Configure HTML Purifier Cache directory

Configure HTML Purifier Cache directory

HTML Purifier is a great library for sanitization. It just has a somewhat strange default setting when it comes to caching. It uses an internal cache for the structures it analyses and dumps the cache into files on the disk. The strange thing is the default path if you don't configure one. Because it's in its own library directory. Meaning in the vendor folder. Which of course won't be writable within a common setup for security reasons. It even hints to it in the configuration documentation:

Absolute path with no trailing slash to store serialized definitions in. Default is within the HTML Purifier library inside DefinitionCache/Serializer. This path must be writable by the webserver.

Without the setting, you will get a warning and the cache is simply not used as if you've disabled it intentionally (which will have a performance hit).

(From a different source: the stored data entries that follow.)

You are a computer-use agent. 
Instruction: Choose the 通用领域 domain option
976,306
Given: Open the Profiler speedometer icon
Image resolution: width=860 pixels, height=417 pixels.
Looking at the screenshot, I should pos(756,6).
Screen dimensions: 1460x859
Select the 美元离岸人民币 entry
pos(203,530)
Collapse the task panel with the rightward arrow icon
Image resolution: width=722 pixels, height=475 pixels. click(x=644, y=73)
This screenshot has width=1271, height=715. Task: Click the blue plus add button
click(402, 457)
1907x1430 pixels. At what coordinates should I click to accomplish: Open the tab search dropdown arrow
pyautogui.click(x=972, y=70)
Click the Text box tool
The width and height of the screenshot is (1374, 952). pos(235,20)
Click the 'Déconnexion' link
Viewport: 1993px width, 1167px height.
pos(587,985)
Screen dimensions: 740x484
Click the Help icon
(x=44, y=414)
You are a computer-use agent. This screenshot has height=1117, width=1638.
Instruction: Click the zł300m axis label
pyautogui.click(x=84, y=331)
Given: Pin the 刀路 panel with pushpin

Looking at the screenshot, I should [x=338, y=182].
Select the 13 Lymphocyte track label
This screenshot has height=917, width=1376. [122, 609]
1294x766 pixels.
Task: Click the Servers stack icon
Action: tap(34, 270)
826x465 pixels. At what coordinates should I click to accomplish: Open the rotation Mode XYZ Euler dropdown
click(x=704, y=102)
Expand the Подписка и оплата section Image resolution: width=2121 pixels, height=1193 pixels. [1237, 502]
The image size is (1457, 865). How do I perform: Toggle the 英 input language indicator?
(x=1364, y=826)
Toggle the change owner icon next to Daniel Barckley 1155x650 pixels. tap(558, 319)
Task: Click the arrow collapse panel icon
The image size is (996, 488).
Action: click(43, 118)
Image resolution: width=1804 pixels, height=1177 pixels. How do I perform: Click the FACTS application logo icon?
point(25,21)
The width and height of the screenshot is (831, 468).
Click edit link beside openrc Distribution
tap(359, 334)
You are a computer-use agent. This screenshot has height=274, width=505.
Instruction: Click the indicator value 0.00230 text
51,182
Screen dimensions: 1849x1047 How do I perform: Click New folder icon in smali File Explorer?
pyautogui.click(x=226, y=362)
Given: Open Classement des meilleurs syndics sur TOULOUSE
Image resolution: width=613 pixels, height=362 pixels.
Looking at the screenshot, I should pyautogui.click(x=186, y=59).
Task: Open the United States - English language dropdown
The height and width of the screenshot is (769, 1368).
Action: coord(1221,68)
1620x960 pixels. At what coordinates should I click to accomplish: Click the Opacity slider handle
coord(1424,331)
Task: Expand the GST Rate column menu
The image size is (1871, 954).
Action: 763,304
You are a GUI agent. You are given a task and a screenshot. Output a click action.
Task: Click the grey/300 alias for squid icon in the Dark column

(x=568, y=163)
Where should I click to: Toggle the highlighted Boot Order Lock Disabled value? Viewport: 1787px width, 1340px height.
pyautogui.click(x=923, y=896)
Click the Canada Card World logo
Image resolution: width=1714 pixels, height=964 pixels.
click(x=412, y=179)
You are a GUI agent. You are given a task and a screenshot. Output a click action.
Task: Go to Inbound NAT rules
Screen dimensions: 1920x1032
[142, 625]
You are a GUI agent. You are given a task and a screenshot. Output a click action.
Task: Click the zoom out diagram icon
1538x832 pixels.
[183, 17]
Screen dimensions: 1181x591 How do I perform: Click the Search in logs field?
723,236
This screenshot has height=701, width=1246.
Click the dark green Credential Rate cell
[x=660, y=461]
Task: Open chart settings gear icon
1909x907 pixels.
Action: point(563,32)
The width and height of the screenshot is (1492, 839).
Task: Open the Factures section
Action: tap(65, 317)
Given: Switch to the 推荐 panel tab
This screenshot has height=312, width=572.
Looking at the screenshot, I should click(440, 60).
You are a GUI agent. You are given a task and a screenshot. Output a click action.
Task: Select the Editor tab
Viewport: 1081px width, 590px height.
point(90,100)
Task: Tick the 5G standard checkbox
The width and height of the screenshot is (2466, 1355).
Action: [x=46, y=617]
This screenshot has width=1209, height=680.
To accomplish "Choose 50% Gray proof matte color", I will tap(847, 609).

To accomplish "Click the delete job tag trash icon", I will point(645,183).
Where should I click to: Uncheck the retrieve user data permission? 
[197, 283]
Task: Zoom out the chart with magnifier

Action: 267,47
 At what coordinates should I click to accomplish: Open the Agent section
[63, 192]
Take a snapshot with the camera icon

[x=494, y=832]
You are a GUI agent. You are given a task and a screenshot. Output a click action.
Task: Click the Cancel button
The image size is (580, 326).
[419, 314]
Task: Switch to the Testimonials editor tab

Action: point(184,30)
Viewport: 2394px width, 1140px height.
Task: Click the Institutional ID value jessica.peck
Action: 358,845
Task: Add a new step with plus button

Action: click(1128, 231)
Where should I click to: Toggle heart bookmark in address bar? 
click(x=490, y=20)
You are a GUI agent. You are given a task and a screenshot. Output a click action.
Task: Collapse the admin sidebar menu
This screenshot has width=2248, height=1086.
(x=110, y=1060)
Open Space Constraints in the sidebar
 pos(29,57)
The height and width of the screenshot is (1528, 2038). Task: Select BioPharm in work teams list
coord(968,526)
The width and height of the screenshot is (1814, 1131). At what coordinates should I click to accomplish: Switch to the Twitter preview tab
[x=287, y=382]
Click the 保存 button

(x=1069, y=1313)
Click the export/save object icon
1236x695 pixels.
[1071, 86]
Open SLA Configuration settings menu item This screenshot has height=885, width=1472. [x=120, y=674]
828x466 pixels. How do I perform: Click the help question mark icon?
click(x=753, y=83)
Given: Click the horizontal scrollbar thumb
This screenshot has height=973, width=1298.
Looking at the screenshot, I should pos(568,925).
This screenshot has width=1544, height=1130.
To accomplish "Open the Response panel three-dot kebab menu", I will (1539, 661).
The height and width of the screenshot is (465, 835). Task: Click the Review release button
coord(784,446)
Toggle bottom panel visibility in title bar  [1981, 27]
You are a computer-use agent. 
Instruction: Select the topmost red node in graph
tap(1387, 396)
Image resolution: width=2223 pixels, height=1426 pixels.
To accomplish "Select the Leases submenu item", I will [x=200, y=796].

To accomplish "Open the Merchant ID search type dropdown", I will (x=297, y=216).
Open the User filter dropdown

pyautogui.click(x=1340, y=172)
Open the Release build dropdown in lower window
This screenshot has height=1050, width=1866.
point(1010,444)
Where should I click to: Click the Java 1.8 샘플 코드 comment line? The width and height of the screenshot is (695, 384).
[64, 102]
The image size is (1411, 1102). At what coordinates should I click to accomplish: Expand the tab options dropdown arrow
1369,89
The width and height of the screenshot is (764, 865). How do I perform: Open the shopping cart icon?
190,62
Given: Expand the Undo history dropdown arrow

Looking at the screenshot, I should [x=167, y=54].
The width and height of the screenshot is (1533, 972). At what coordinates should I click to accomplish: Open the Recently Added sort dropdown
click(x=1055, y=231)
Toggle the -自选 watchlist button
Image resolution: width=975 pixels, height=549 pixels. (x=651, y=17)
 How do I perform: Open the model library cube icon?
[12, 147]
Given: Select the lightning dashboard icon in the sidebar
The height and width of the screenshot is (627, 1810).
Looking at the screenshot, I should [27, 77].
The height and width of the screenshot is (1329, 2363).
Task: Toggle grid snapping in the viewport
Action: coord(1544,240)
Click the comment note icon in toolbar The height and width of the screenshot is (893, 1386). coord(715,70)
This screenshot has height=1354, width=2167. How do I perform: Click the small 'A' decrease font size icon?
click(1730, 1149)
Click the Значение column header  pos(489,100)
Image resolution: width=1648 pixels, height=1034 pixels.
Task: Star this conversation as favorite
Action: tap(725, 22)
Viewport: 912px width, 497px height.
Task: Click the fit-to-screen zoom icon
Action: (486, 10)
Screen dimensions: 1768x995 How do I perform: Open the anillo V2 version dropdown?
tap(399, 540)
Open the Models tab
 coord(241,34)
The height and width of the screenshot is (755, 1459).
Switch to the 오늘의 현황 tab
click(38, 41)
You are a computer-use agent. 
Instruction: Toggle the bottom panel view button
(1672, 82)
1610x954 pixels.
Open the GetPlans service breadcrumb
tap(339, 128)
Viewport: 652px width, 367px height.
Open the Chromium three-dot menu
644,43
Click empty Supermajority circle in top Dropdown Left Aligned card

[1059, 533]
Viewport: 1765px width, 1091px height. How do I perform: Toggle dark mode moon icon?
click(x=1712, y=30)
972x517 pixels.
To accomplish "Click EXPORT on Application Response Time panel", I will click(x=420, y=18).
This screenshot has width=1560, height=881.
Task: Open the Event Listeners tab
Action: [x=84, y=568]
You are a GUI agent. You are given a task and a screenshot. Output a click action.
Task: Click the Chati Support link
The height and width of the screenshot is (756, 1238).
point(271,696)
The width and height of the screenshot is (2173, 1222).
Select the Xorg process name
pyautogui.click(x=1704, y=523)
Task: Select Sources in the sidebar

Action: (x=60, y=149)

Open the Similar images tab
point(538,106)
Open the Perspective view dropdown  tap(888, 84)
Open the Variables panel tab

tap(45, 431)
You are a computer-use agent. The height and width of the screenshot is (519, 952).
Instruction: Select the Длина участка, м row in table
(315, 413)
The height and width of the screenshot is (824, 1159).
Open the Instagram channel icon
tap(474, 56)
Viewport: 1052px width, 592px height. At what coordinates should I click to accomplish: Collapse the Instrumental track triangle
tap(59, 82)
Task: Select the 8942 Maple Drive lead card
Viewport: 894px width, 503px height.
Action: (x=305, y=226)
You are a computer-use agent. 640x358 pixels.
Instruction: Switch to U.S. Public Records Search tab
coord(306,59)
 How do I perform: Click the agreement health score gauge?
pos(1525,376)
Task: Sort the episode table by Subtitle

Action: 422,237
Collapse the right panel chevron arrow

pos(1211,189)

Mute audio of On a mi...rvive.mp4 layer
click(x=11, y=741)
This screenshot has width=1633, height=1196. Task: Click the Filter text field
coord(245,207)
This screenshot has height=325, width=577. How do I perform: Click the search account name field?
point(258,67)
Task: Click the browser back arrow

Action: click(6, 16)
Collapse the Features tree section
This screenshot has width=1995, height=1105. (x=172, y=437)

I put the whole sanitization logic into SanitizationService and set the path there:

<?php

declare(strict_types=1);

namespace App\Service\Sanitization;

use HTMLPurifier;
use HTMLPurifier_Config;

final class SanitizationService
{
    /** @var string */
    private $cacheDirectory;

    /** @var HTMLPurifier */
    private $htmlPurifier;

    public function __construct(string $cacheDirectory)
    {
    	// Make sure the cache directory exists, as the purifier won't create it for you
        if (!file_exists($cacheDirectory) && !mkdir($cacheDirectory, 0777, true) && !is_dir($cacheDirectory)) {
            throw new \RuntimeException(sprintf('HTML purifier directory "%s" can not be created', $cacheDirectory));
        }
        
        $config = HTMLPurifier_Config::createDefault();
        $config->set('Core.Encoding', 'UTF-8');
        $config->set('Cache.SerializerPath', $cacheDirectory);

        $allowedElements = [
            'p[style]',
            'br',
            'b',
            'strong',
            'i',
            'em',
            's',
            'u',
            'ul',
            'ol',
            'li',
            'span[class|data-custom-id|contenteditable]',
            'table[border|cellpadding|cellspacing]',
            'tbody',
            'tr',
            'td[valign]',
        ];

        $config->set('HTML.Allowed', implode(',', $allowedElements));

        $def = $config->getHTMLDefinition(true);
        $def->addAttribute('span', 'data-custom-id', 'Text');
        $def->addAttribute('span', 'contenteditable', 'Text');

        $this->htmlPurifier = new HTMLPurifier($config);
    }

    public function sanitizeHtml(string $content): string
    {
        return $this->htmlPurifier->purify($content);
    }
}

The cache directory is then injected through the Symfony services configuration:

App\Service\Sanitization\SanitizationService:
  arguments:
    $cacheDirectory: '%kernel.project_dir%/var/cache/html-purifier'